Pour d’autres, cette fermeture est peut-être le coup d’envoi à la construction d’un nouveau pont, discuté depuis des années. « Ça fait longtemps qu’on sait que le pont est en mauvais état, mais qu’il ne se passe rien. Là, ils sont forcés d’en construire un autre ! », lance Chabane Tibish, résidant de Vaudreuil.

Des airs de pont Champlain

Le pont de l’Île-aux-Tourtes est un ouvrage majeur de près de 2 km de longueur fait de poutres préfabriquées en béton précontraint, dont la structure, le matériau et les problèmes ne sont pas sans rappeler le vieux pont Champlain.

Construit à la même époque avec un matériau qu’on connaissait encore peu, et dont la viabilité hivernale s’est avérée pour le moins décevante, le pont de l’Île-aux-Tourtes suit la même trajectoire que son illustre cousin. Rongé par le sel déglaçant qui désagrège le béton et tord les barres d’armature à l’intérieur de la structure, il craque de partout.

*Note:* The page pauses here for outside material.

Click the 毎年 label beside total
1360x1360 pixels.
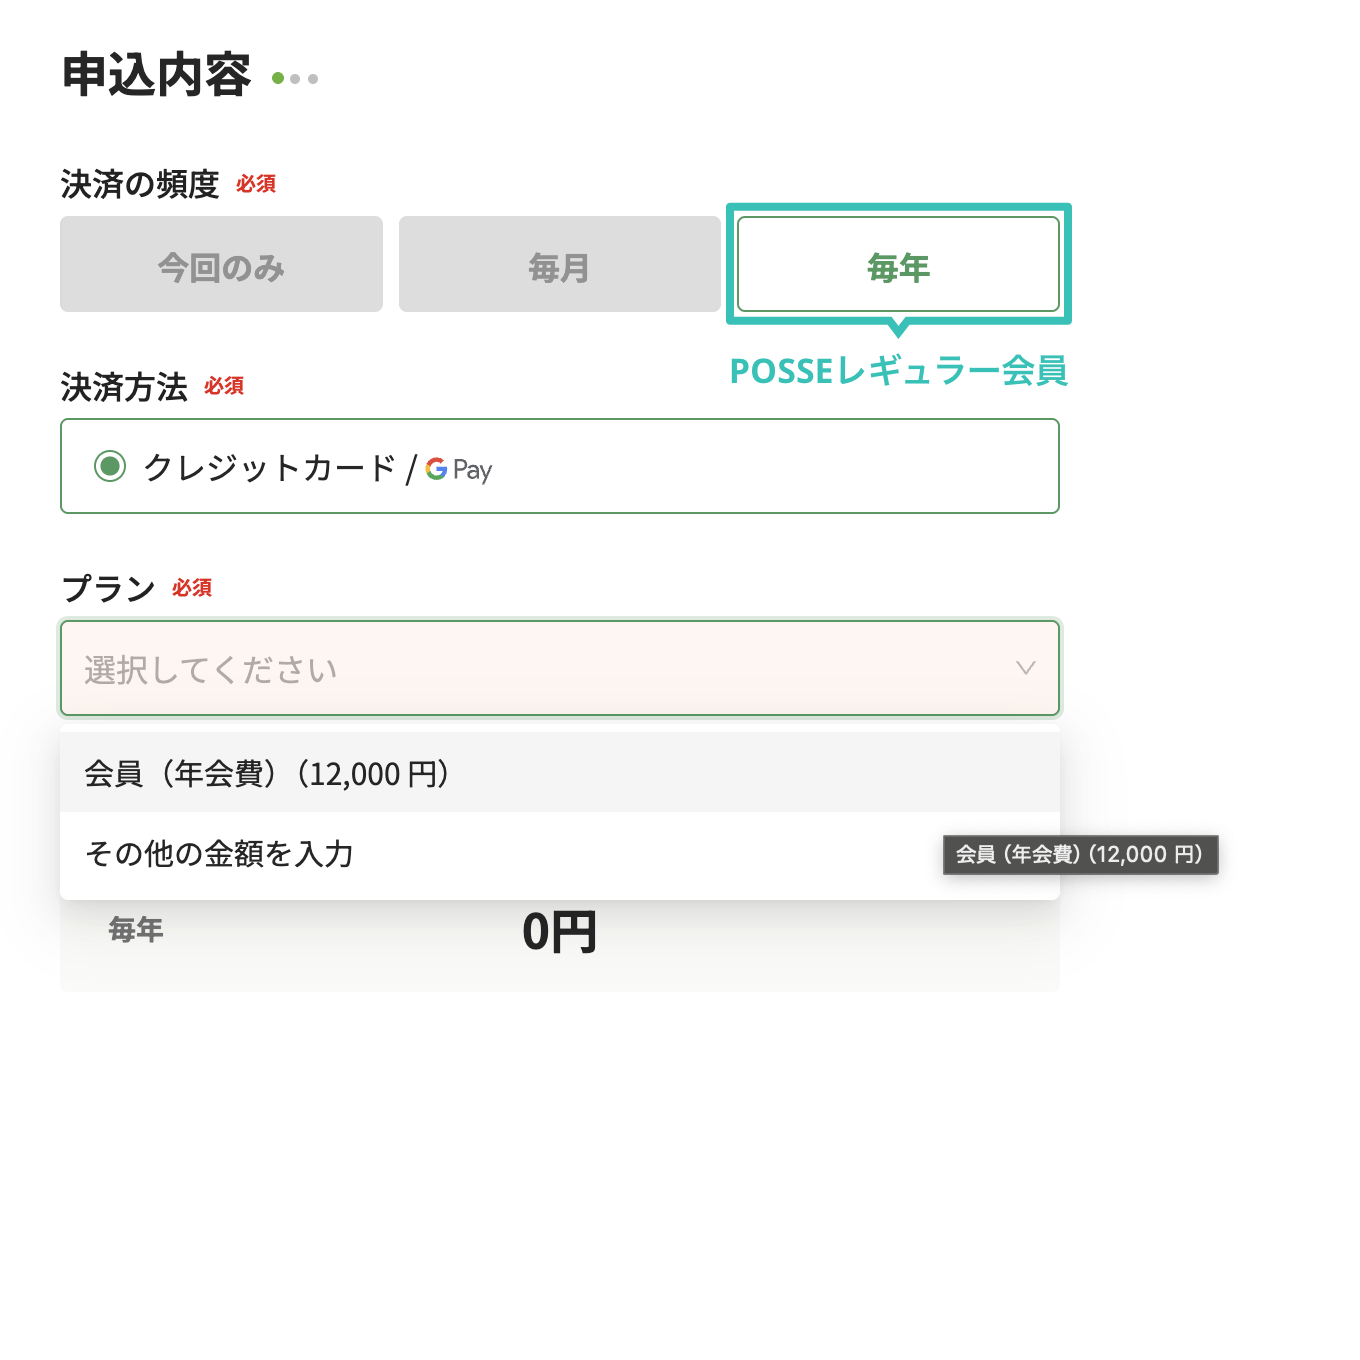pyautogui.click(x=136, y=930)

Le pont est en réparation majeure depuis presque 10 ans. Et pourtant, sa situation ne cesse de se détériorer.

Une première fois, en décembre 2015, après des travaux de renforcement des piles de plusieurs dizaines de millions de dollars, le ministère des Transports avait dû fermer d’urgence la voie de droite du pont (en direction de Vaudreuil) et réduire la largeur des autres voies de circulation pour conserver la capacité de circulation. Une inspection venait de révéler une fissure majeure dans l’une des poutres principales, et une pile trouée, son armature d’acier, rouillée, exposée à l’air libre.

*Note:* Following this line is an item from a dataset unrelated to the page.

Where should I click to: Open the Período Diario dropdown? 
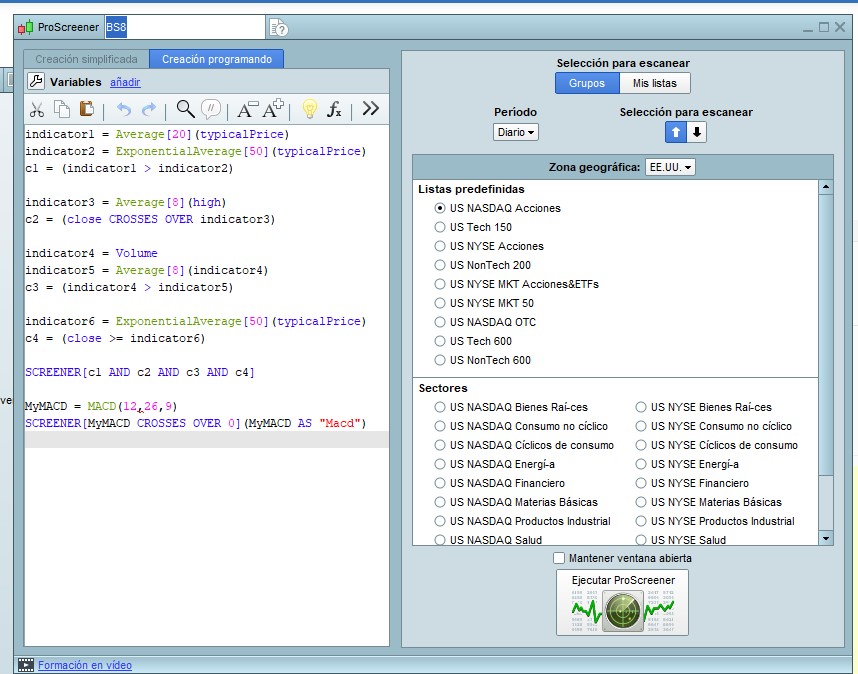coord(515,132)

Les travaux de réhabilitation devaient prendre des mois ; ils ont pris des années. Ils ont coûté près du double de ce qu’ils devaient coûter. En fait, ils n’ont jamais vraiment cessé.

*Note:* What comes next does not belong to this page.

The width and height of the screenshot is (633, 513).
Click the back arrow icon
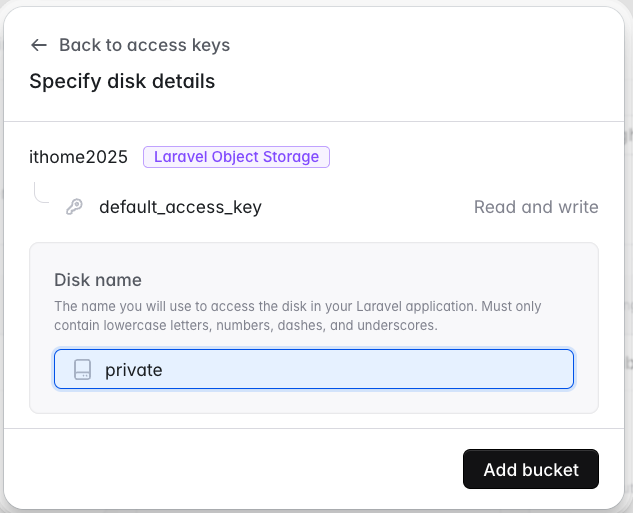[x=39, y=45]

Trois ans plus tard, en 2018, le Ministère annonçait que le pont de l’Île-aux-Tourtes était en fin de vie et qu’on allait construire un autre pont. Encore faut-il trouver le moyen de le faire tenir en place environ 10 ans encore, le temps que l’on construise son remplaçant.

De 25 à 50 millions sur deux ans

Actuellement, selon l’annonce annuelle des grands travaux du Ministère, le pont fait encore l’objet de travaux vaguement estimés « entre 25 et 50 millions » pour deux années de chantier s’échelonnant jusqu’en 2023.

Cela se voit relativement peu en surface, mais les rapports d’inspection du ministère des Transports, qui sont publics, regorgent de centaines de photos qui détaillent sa décrépitude avancée, en particulier celle des poutres et des piles.

Le rapport le plus récent disponible date de 2019 et documente largement les fissures faisant « jusqu’à 1 mm » de largeur – c’est beaucoup – le long des câbles de précontrainte dans les poutres de béton.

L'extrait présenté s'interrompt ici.